### Passage shown ###

Re: [PATCH 07/10] xfs: handle extent size hints in xfs_file_iomap_begin_delay

Brian Foster <bfoster@xxxxxxxxxx> · Wed, 26 Sep 2018 11:17:24 -0400

On Mon, Sep 17, 2018 at 10:53:51PM +0200, Christoph Hellwig wrote:
> For files with extent size hints we always allocate unwritten extents
> first and then convert them to real extents later to avoid exposing
> stale data outside the blocks actually written.  But there is no
> reason we can't do unwritten extent allocations from delalloc blocks,
> in fact we already do that for COW operations.
> 
> Note that this does not handle files on the RT subvolume (yet), as
> we removed code handling RT allocations from the delalloc path this
> would be a slightly bigger project, and it doesn't really help with
> simplifying the COW path either.
> 
> Signed-off-by: Christoph Hellwig <hch@xxxxxx>
> ---
>  fs/xfs/xfs_iomap.c | 17 ++++-------------
>  1 file changed, 4 insertions(+), 13 deletions(-)
> 
> diff --git a/fs/xfs/xfs_iomap.c b/fs/xfs/xfs_iomap.c
> index e12ff5e9a8ec..2d08ace09e25 100644
> --- a/fs/xfs/xfs_iomap.c
> +++ b/fs/xfs/xfs_iomap.c
> @@ -533,7 +533,6 @@ xfs_file_iomap_begin_delay(
>  	xfs_fsblock_t		prealloc_blocks = 0;
>  
>  	ASSERT(!XFS_IS_REALTIME_INODE(ip));
> -	ASSERT(!xfs_get_extsz_hint(ip));
>  
>  	xfs_ilock(ip, XFS_ILOCK_EXCL);
>  
> @@ -1035,7 +1034,7 @@ xfs_file_iomap_begin(
>  		return -EIO;
>  
>  	if ((flags & (IOMAP_WRITE | IOMAP_ZERO)) && !(flags & IOMAP_DIRECT) &&
> -			!IS_DAX(inode) && !xfs_get_extsz_hint(ip)) {
> +			!IS_DAX(inode) && !XFS_IS_REALTIME_INODE(ip)) {

AFAICT this fails to honor the extent size hint for buffered writes:

# xfs_io -fc "truncate 1m" -c "extsize 32k" -c "pwrite 0 4k" -c "fiemap -v" /mnt/file
wrote 4096/4096 bytes at offset 0
4 KiB, 1 ops; 0.0001 sec (35.511 MiB/sec and 9090.9091 ops/sec)

###

» **Goals**:
a: In the XFS patch review, which files does the change not yet handle?
b: Repeat the stretch of the XFS patch review from "Brian Foster <bfoster@xxxxxxxxxx>" through "COW path either.".
c: Carry the XFS patch review on from its final line.

### Material provided ###

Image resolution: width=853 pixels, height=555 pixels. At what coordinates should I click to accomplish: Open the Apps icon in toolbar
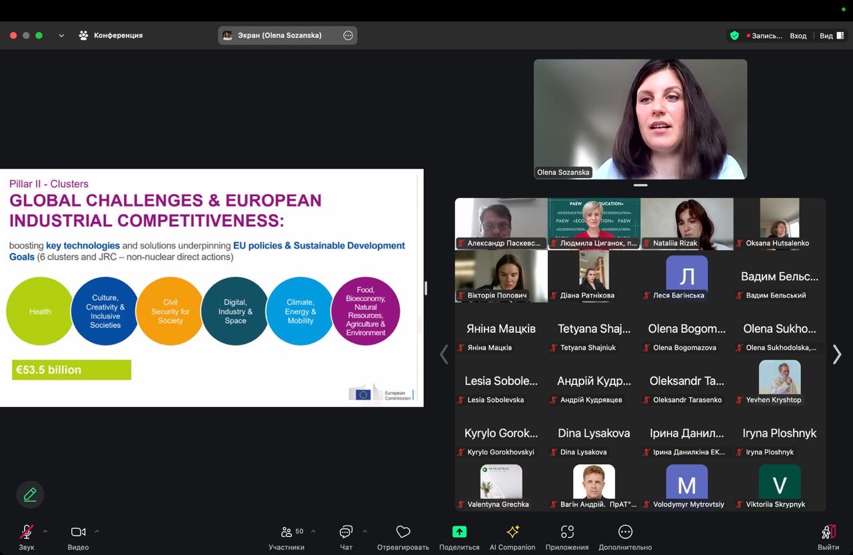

###

» **Answers below**:
a: Files on the RT subvolume.

b:
Brian Foster <bfoster@xxxxxxxxxx> · Wed, 26 Sep 2018 11:17:24 -0400

On Mon, Sep 17, 2018 at 10:53:51PM +0200, Christoph Hellwig wrote:
> For files with extent size hints we always allocate unwritten extents
> first and then convert them to real extents later to avoid exposing
> stale data outside the blocks actually written.  But there is no
> reason we can't do unwritten extent allocations from delalloc blocks,
> in fact we already do that for COW operations.
> 
> Note that this does not handle files on the RT subvolume (yet), as
> we removed code handling RT allocations from the delalloc path this
> would be a slightly bigger project, and it doesn't really help with
> simplifying the COW path either.

c:
/mnt/file:
 EXT: FILE-OFFSET      BLOCK-RANGE      TOTAL FLAGS
   0: [0..7]:          80..87               8   0x1
   1: [8..2047]:       hole              2040

... and with an unpatched kernel:

# xfs_io -fc "truncate 1m" -c "extsize 32k" -c "pwrite 0 4k" -c "fiemap -v" /mnt/file                                                                                                                                       
wrote 4096/4096 bytes at offset 0
4 KiB, 1 ops; 0.0017 sec (2.283 MiB/sec and 584.4535 ops/sec)
/mnt/file:
 EXT: FILE-OFFSET      BLOCK-RANGE      TOTAL FLAGS
   0: [0..7]:          192..199             8   0x0
   1: [8..63]:         200..255            56 0x801
   2: [64..2047]:      hole              1984

I'd guess this is due to the extent overlap check in
xfs_bmap_extsize_align(), but I haven't verified.

Brian

>  		/* Reserve delalloc blocks for regular writeback. */
>  		return xfs_file_iomap_begin_delay(inode, offset, length, flags,
>  				iomap);
> @@ -1088,17 +1087,9 @@ xfs_file_iomap_begin(
>  	 * been done up front, so we don't need to do them here.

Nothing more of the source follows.